Muchos contratos en Florida traen una opción de terminación anticipada que el inquilino aceptó por separado. Que el suyo la tenga o no cambia toda la cuenta.
Un inquilino que necesita irse antes de que termine el contrato tiene más opciones que abandonarlo, y abandonarlo es la que deja la cola más larga.
La primera pregunta es qué dice el contrato. Florida permite una cláusula de daños liquidados o terminación anticipada, aceptada por separado por el inquilino y limitada a una cantidad definida de meses de renta. Donde existe, la salida tiene precio: se da el aviso previsto, se paga el monto indicado y la obligación termina. Donde no existe, el inquilino sigue obligado bajo la regla general, y el deber del propietario de mitigar el daño define lo que realmente se debe.
La segunda opción es la cesión o la sublocación, que casi siempre requiere consentimiento escrito del propietario y, en un condominio, también la aprobación de la asociación. Un reemplazo que el propietario apruebe suele ser el mejor resultado para los dos.
La tercera es negociar. Un propietario frente a un mes de vacancia en temporada alta muchas veces prefiere un inquilino que se va prolijo, avisa con tiempo y ayuda a mostrar la unidad.
Lo que sí sigue al inquilino es el saldo impago: una sentencia, cobranzas y una marca en el historial que la evaluación del próximo propietario va a encontrar.
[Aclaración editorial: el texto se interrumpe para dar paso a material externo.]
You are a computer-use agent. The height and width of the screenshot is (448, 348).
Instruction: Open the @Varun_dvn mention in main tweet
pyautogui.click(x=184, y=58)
Los militares tienen protecciones legales específicas para mudanzas por orden de servicio.
Sea cual sea el camino, hágalo por escrito y consiga la liberación por escrito. Un «no te preocupes» verbal no es una liberación.
Esta nota es información general, no asesoría legal, contable ni financiera. Las reglas cambian y cada caso es distinto: consulte el suyo con un profesional matriculado.